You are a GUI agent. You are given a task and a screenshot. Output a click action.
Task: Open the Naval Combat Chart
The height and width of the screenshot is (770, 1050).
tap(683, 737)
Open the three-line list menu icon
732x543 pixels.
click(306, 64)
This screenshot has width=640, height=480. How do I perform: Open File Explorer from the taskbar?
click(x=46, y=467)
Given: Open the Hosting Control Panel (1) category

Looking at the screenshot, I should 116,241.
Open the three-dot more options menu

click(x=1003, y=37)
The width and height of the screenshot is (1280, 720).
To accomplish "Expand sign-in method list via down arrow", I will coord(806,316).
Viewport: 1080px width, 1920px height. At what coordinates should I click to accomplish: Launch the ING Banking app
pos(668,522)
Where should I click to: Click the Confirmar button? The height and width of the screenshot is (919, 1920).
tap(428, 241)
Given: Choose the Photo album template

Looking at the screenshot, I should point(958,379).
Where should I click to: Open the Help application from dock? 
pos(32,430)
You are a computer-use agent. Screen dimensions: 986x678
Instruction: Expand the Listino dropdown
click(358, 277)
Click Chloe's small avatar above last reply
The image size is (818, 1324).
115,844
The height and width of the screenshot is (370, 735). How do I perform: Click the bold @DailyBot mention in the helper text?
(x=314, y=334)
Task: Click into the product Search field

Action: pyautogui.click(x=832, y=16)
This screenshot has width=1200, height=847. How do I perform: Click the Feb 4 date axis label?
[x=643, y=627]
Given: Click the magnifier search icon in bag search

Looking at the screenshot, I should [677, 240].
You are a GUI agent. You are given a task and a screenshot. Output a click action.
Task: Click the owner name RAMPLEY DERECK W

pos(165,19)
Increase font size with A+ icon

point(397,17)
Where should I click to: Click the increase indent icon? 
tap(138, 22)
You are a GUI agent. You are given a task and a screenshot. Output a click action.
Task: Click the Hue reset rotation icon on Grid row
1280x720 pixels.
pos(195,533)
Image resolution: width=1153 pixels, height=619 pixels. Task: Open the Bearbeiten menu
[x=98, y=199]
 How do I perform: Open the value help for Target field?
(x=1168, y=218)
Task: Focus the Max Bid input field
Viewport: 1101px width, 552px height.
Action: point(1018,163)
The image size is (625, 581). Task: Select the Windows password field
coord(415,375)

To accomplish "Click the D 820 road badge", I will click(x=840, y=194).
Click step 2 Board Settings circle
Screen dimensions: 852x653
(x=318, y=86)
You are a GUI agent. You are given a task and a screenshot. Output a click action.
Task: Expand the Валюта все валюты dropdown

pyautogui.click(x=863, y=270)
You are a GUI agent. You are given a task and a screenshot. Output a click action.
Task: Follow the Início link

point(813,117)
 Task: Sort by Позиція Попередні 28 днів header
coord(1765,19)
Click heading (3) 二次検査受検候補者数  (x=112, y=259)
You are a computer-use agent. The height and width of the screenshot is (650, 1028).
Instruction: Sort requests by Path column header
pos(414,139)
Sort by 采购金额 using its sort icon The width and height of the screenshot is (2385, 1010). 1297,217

*-*-*

- [Task prompt]:
Going down the listing above, begin printing at the line with "Image resolution: width=1153" and finish with the line with "Click heading (3)", exactly as they appear.

- [Task answer]:
Image resolution: width=1153 pixels, height=619 pixels. Task: Open the Bearbeiten menu
[x=98, y=199]
 How do I perform: Open the value help for Target field?
(x=1168, y=218)
Task: Focus the Max Bid input field
Viewport: 1101px width, 552px height.
Action: point(1018,163)
The image size is (625, 581). Task: Select the Windows password field
coord(415,375)

To accomplish "Click the D 820 road badge", I will click(x=840, y=194).
Click step 2 Board Settings circle
Screen dimensions: 852x653
(x=318, y=86)
You are a GUI agent. You are given a task and a screenshot. Output a click action.
Task: Expand the Валюта все валюты dropdown

pyautogui.click(x=863, y=270)
You are a GUI agent. You are given a task and a screenshot. Output a click action.
Task: Follow the Início link

point(813,117)
 Task: Sort by Позиція Попередні 28 днів header
coord(1765,19)
Click heading (3) 二次検査受検候補者数  (x=112, y=259)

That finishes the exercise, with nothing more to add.